Weekend Reading 04/28/2023

Justin Collier Discussion

H-Nationalism’s Weekend Reading series highlights recent and thought-provoking reviews, blog posts, brief articles, and op-eds.  We do not endorse the views expressed by the authors referenced here and encourage critical reading. Have something to say about something you read?  You can use the reply feature to offer reflections and criticisms, as long as these do not pertain to the personal integrity or motivations of the authors of the referenced items. All comments are subject to pre-publication review, inline with H-Net policies. Feel free to contact Justin Collier (collierjustin@gmail.com) and our main editorial email account (editorial-nationalism@mail.h-net.org) with any questions or suggestions.


Dear All,


Reuters has an article covering recent comments by Pope Francis warning of rising nationalism in Europe. Media Matters for America has an article on how the mainstream media ignores the Christian nationalism behind the push to destroy the civil service.

New York Magazine's opinion article discusses how Fox News could still be racist without Tucker Carlson.

Reuters published an article on how Israel’s annual Independence Day celebrations drew tens of thousands of people to protest plans by the government to push through restrictions on the judiciary.
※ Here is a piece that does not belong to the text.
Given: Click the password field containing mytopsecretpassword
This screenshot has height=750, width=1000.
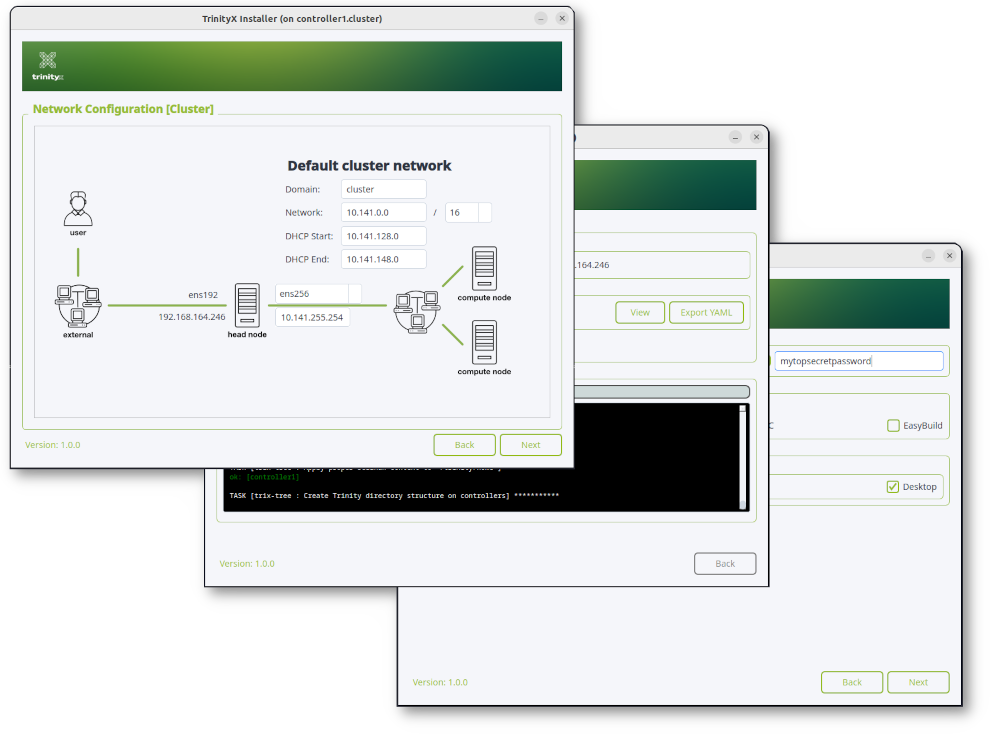Looking at the screenshot, I should 858,361.
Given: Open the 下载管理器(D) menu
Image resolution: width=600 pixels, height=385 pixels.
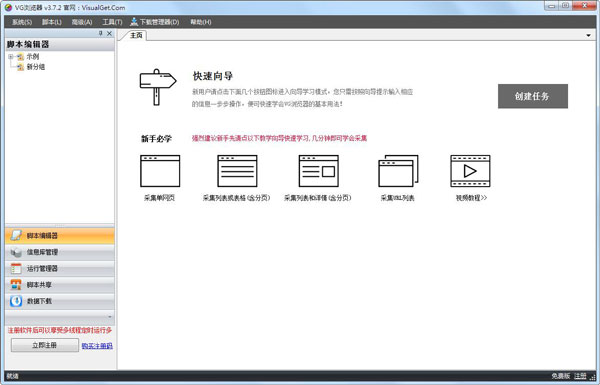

Mining.com published a story about how Chile’s state lithium push is viewed as a test for resource nationalism in Latin America.

Haaretz (paysite) has an article looking at what makes PM Recep Tayyip Erdoğan reformulate his religious nationalism as he is locked in a tight reelection fight. 

The Irish Times published an opinion piece arguing that English nationalism cannot compare to the Irish variety. Barron's has a piece about Northern Ireland's nationalist first minister-elect agreeing to attend King Charles III's coronation.

Yahoo News has a story about how Ukrainian refugees are struggling in nationalist Hungary.

InfoGuideNigeria.com has an article examining the factors contributing to the rise in Nigerian nationalism.